**Work required**
For the listing below, show each line that includes the string "dropdown".

---------- Given records

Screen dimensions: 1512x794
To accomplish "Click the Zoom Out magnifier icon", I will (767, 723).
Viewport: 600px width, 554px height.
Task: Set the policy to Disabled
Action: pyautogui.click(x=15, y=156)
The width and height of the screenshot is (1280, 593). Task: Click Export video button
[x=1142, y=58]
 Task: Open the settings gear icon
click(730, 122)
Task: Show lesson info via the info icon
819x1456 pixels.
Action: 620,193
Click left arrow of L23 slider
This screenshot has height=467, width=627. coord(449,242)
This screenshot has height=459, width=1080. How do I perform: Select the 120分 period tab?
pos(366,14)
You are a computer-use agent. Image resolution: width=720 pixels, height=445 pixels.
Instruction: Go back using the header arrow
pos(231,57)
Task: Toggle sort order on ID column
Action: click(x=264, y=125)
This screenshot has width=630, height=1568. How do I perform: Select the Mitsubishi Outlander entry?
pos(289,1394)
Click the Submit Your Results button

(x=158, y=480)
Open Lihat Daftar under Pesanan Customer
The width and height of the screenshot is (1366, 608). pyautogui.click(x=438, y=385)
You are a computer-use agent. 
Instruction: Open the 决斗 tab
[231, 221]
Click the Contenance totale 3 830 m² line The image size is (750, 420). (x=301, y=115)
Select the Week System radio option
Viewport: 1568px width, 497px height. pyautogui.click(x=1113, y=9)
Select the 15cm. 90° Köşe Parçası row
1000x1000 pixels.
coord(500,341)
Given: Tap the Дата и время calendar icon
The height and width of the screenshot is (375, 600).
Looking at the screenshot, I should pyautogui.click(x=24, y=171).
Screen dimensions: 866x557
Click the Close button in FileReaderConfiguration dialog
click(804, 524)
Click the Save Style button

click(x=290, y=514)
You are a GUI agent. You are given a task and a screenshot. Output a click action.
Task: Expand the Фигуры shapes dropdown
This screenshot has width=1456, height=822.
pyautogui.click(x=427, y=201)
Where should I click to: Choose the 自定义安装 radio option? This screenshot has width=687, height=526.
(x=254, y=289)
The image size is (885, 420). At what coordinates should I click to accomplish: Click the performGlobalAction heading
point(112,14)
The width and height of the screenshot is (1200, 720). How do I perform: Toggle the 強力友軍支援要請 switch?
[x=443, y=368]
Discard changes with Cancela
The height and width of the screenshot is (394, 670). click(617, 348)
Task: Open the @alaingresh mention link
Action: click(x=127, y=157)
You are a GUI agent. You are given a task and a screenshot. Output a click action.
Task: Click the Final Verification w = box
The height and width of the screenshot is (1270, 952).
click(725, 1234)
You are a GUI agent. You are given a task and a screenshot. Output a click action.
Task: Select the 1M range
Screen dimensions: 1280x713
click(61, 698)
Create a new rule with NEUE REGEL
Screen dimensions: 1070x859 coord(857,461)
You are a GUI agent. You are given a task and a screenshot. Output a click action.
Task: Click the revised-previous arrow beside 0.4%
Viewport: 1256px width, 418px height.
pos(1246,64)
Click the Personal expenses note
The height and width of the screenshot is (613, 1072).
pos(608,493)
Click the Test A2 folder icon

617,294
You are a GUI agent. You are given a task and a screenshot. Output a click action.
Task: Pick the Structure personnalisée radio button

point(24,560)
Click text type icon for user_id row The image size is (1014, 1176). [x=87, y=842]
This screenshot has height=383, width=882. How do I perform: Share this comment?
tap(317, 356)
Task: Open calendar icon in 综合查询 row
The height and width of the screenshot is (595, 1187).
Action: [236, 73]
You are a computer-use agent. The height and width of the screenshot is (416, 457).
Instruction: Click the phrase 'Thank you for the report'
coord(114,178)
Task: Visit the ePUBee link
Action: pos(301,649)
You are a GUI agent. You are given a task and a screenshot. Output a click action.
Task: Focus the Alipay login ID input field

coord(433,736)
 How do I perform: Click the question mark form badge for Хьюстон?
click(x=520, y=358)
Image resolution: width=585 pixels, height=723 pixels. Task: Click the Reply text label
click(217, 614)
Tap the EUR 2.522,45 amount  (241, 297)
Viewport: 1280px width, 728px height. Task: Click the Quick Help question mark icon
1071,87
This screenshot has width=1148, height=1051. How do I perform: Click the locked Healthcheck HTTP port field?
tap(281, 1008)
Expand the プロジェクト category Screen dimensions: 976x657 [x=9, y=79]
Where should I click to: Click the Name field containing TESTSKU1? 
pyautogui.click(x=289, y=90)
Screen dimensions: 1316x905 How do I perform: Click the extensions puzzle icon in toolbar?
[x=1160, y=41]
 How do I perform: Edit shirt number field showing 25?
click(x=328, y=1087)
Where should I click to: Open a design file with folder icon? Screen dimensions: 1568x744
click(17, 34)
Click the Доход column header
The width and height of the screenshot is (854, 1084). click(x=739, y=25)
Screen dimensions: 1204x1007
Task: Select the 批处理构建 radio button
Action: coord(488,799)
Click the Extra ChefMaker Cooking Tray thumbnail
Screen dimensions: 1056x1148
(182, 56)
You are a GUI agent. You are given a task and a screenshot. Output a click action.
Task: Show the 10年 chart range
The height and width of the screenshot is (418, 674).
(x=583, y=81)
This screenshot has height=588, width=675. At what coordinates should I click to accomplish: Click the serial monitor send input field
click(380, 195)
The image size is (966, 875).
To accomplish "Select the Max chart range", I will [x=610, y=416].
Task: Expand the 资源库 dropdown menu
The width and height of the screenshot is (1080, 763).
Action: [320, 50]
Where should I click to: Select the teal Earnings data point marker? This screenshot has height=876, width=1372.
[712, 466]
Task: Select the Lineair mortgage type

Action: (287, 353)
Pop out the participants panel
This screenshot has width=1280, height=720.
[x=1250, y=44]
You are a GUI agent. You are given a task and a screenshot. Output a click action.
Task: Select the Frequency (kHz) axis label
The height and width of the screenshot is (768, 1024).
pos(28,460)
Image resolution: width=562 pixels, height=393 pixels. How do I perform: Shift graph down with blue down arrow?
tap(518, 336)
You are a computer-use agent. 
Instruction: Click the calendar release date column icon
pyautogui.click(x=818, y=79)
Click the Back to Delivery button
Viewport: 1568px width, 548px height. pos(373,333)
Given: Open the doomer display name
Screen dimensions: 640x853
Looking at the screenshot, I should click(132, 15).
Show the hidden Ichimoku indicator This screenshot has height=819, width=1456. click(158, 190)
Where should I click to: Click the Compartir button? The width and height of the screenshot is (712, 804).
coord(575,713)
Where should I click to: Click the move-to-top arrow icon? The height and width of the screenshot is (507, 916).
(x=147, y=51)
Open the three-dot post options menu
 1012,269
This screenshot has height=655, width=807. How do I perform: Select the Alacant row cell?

--------------------

**Result of this exercise**
Task: Expand the Фигуры shapes dropdown
Task: Expand the 资源库 dropdown menu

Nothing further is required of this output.